Activity: From the line containing "The image size is (756, 540)." down to the last line of the material, return those lines verbatim and only those.

Data records:
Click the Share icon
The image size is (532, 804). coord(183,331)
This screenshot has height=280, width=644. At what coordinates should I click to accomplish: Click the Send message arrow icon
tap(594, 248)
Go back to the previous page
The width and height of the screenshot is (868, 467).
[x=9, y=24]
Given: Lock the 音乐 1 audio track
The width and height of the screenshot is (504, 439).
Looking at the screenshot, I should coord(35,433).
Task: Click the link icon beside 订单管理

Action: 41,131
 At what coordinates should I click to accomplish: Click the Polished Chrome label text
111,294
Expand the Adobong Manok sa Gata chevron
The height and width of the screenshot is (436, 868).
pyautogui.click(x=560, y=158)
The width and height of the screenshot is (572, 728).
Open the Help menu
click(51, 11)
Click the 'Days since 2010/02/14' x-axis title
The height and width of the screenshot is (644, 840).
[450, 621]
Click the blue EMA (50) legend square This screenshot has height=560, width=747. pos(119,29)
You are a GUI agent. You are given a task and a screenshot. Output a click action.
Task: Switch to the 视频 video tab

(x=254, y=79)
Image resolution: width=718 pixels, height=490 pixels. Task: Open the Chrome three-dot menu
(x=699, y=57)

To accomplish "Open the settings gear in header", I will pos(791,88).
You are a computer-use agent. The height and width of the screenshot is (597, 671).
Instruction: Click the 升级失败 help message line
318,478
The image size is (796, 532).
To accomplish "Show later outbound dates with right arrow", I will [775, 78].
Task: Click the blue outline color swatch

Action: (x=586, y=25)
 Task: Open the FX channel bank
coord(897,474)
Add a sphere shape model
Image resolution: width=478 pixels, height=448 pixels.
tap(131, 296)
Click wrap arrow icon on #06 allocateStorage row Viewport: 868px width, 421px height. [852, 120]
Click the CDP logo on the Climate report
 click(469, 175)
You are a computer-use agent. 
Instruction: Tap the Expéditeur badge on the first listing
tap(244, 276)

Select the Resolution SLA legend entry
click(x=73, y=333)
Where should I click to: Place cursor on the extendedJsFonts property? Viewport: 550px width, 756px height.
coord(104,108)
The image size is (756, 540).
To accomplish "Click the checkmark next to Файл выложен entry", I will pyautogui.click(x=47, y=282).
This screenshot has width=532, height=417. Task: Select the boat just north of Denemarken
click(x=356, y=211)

Result:
The image size is (756, 540).
To accomplish "Click the checkmark next to Файл выложен entry", I will pyautogui.click(x=47, y=282).
This screenshot has width=532, height=417. Task: Select the boat just north of Denemarken
click(x=356, y=211)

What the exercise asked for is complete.